The charity also offers financial support for retail colleagues who have fallen on hard times and at the moment it helps around 500 people in Scotland each year.

That’s not a number to sniff at, but Steel and Harper want to see the figure doubled in the next few years and they reckon improving awareness in Scotland is the way to go about it.

“For the Scottish branch to be successful we need to get the retailers engaged again in Scotland.

“It’s important we engage with our Scottish colleagues to bring GroceryAid back to what it was in its heyday,” said Harper.

Before merging with confectionery benevolent organisation Sweet Charity in 2012, GroceryAid operated as grocery industry charity Caravan.

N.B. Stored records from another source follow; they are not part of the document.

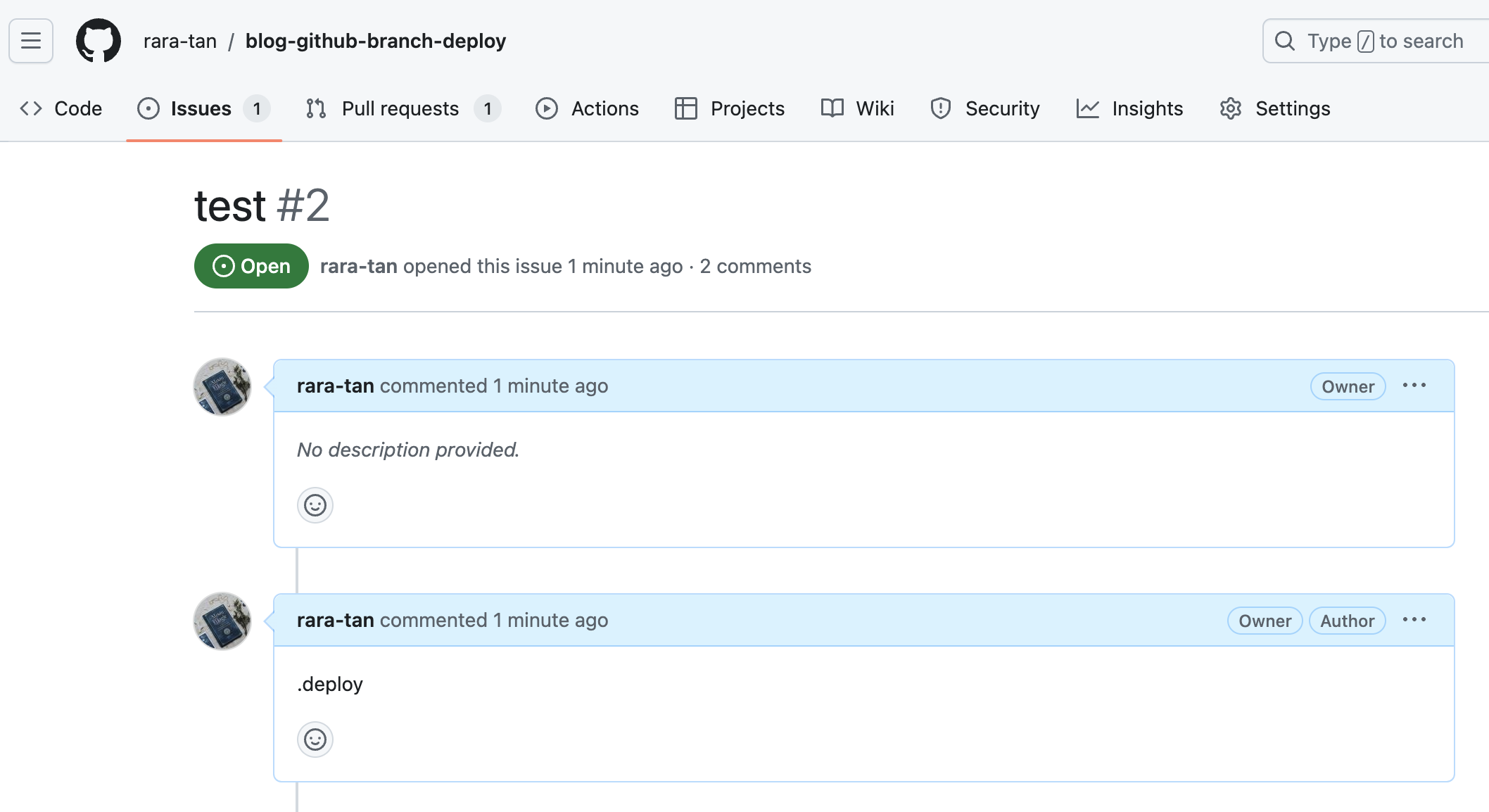
Task: Open the first comment's options menu
Action: tap(1415, 386)
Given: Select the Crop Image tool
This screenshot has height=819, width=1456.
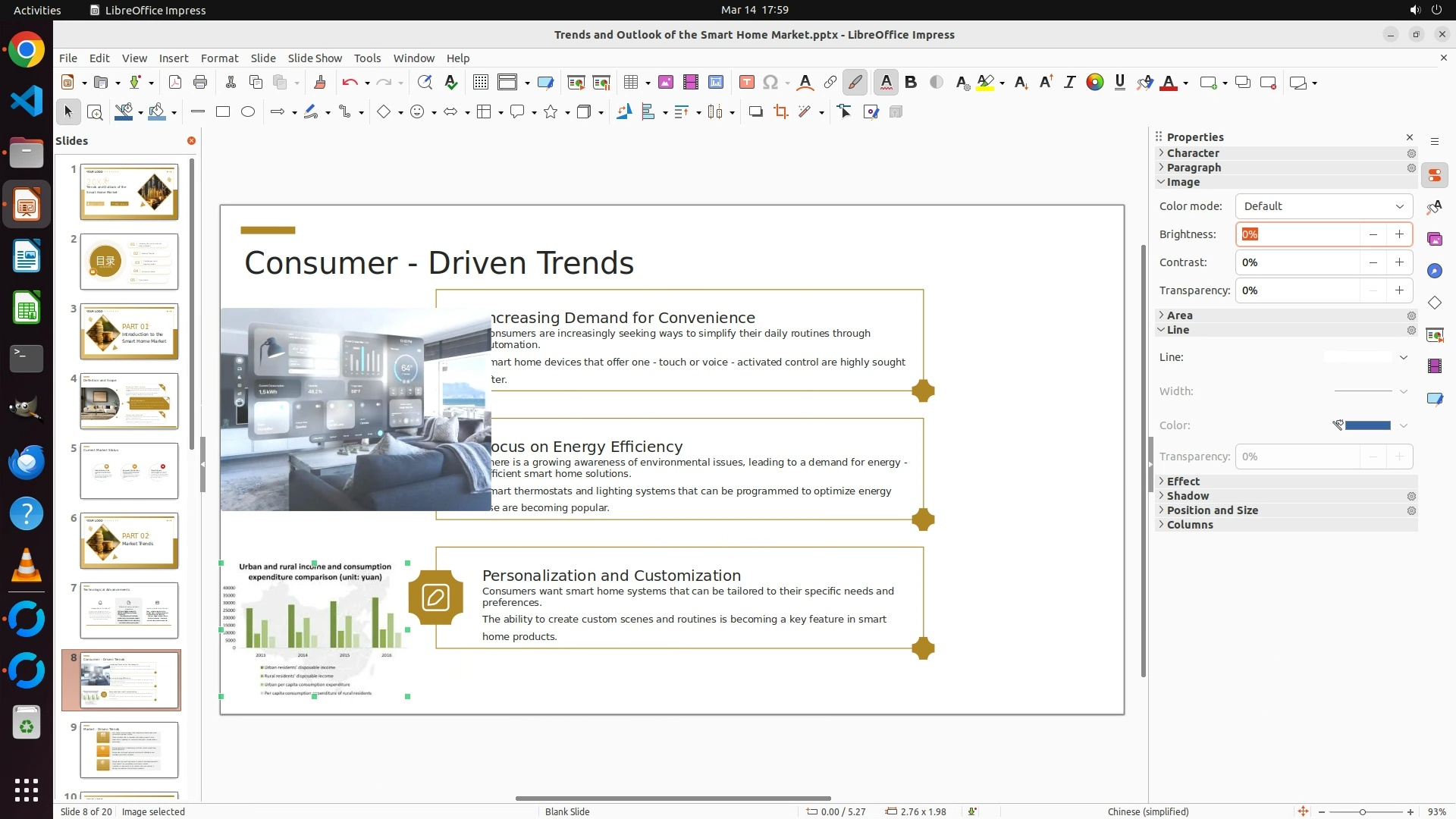Looking at the screenshot, I should [x=780, y=112].
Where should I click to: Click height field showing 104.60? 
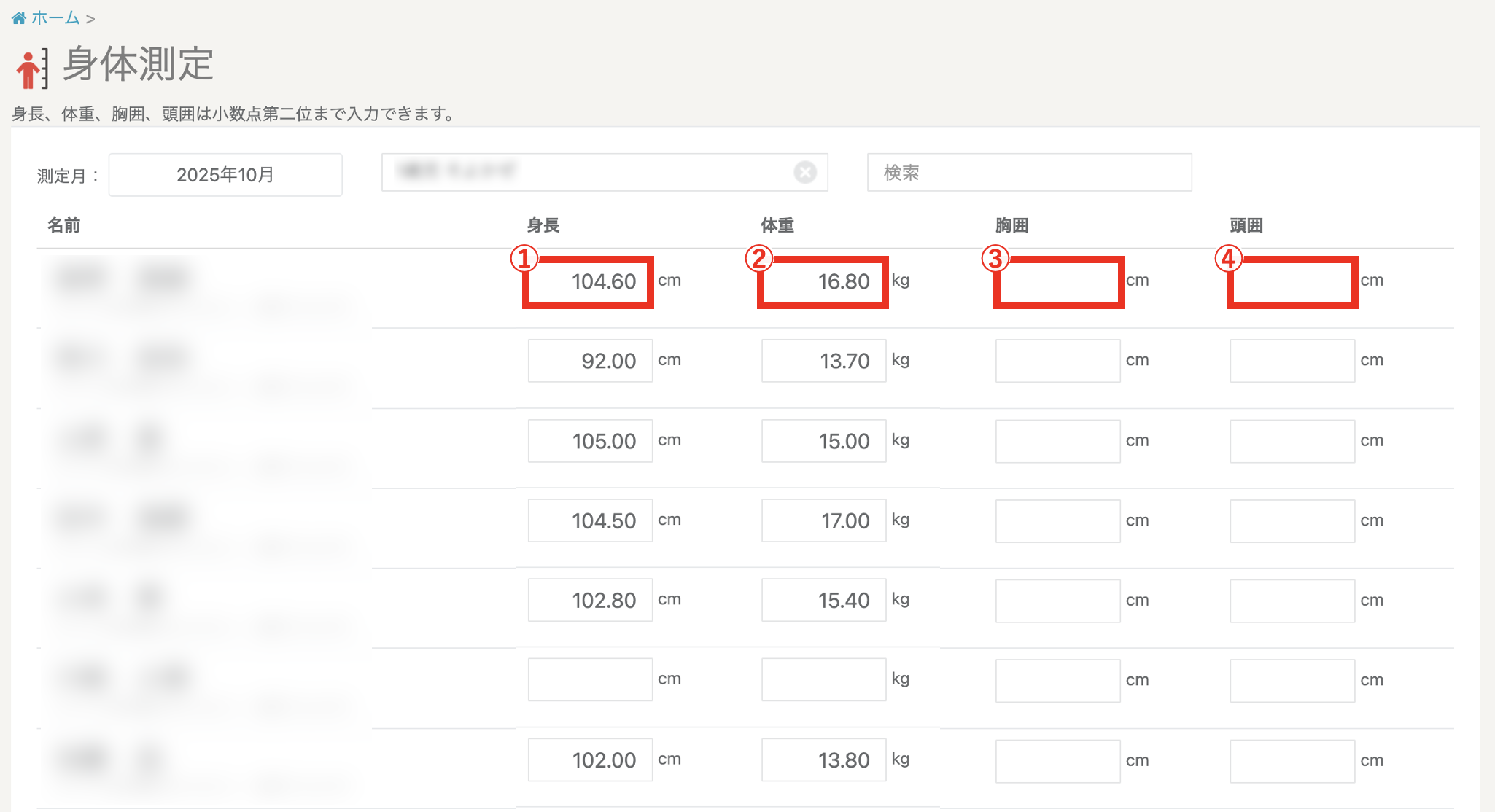tap(589, 281)
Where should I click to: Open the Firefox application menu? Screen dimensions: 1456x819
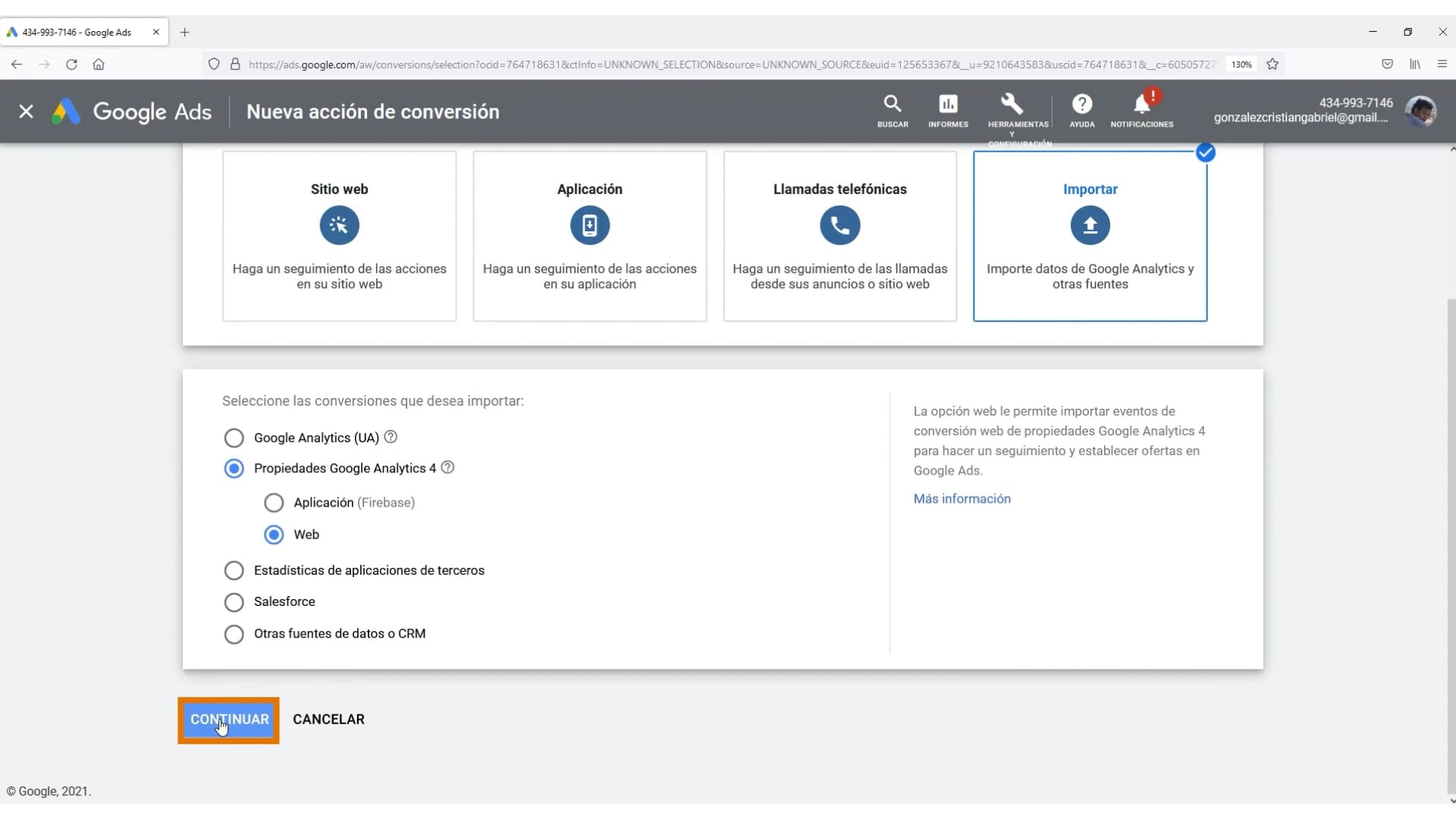[1442, 64]
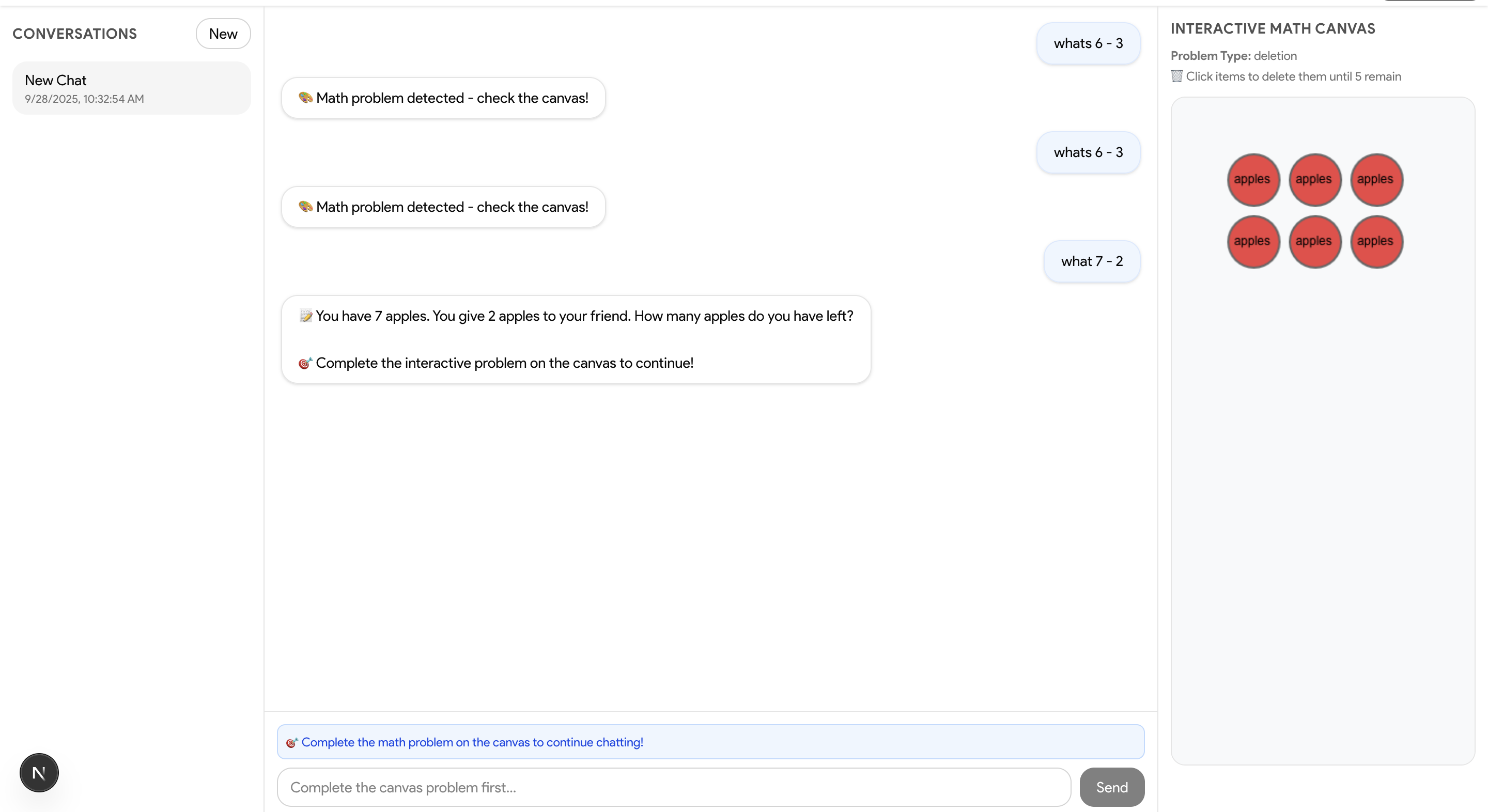This screenshot has height=812, width=1488.
Task: Click the trash icon beside deletion instructions
Action: pos(1176,76)
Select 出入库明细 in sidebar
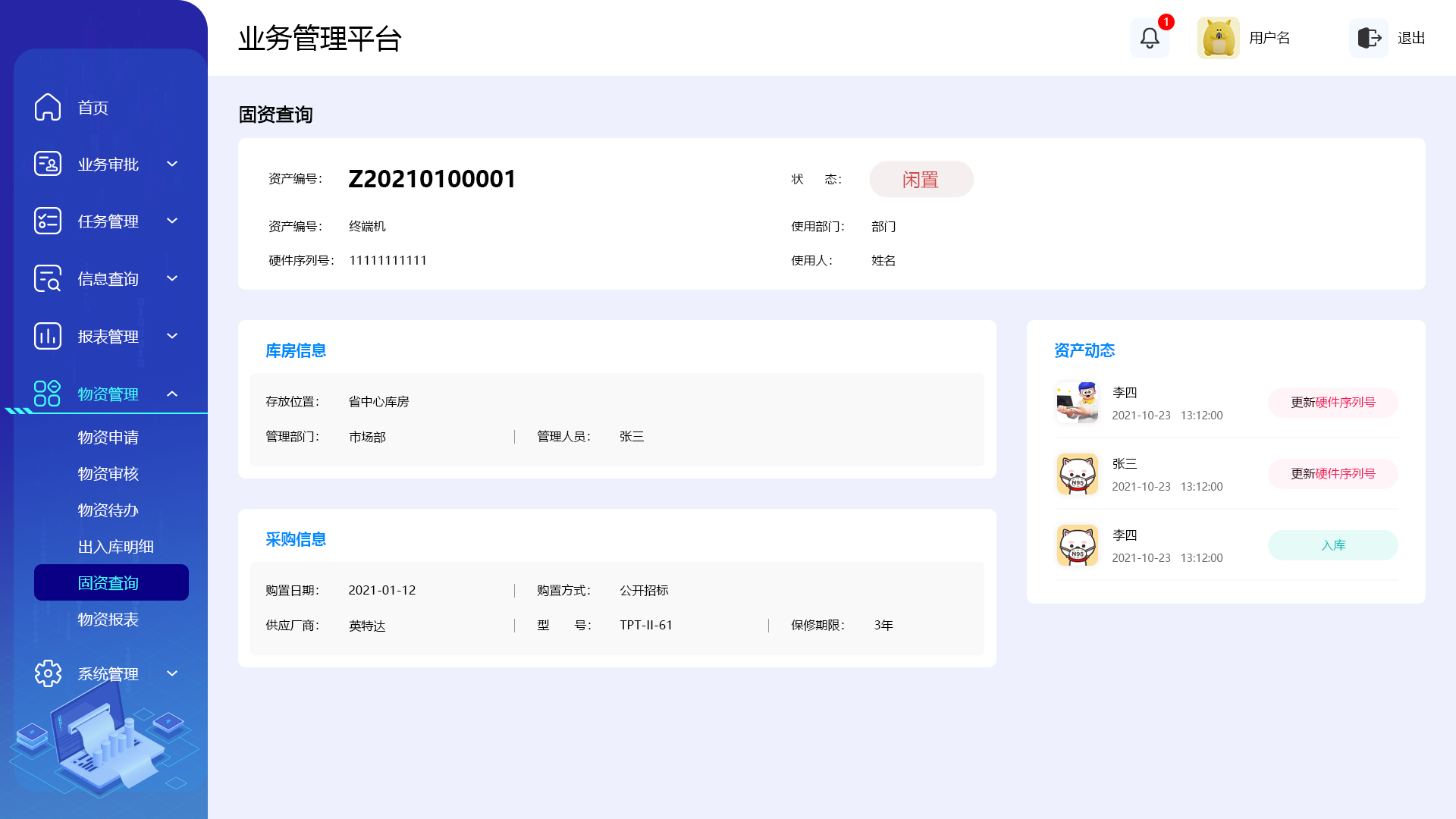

Steel and Harper said they recognised that Caravan had great engagement in Scotland in years gone by, a state of affairs the pair are keen to see GroceryAid return to.

Work has already begun, with the Scottish committee boasting around a dozen representatives from across the sector – including retired Booker manager and Scottish Grocer Awards 2019 Industry Achievement Award winner Eddie Lynagh.

Spar UK has also signed up to support GroceryAid, a move welcomed by Steel and Harper, and the charity looks set to appear at a variety of wholesaler trade shows across the country.

It’s a decent start, but Steel wants to see even more engagement.

Reaching out to retailers is critical to success according to Steel, who was keen to note that GroceryAid is far from being a charity simply for the retired.

“I’m a great believer that GroceryAid is a grass roots thing.

“Only about one third of beneficiaries are retired.  If we are to achieve our aim of doubling the beneficiaries, we really need the Scottish trade to engage in the charity.

“It’s a fantastic free resource available to anyone who has worked in the industry and I think there is a real onus on businesses to ensure the charity is well supported and to ensure that their colleagues know what help they can access,” he said.

In practical terms, Steel said that means GroceryAid needs more industry volunteers to join the committee, businesses to run awareness events to educate staff, and support for fundraising events.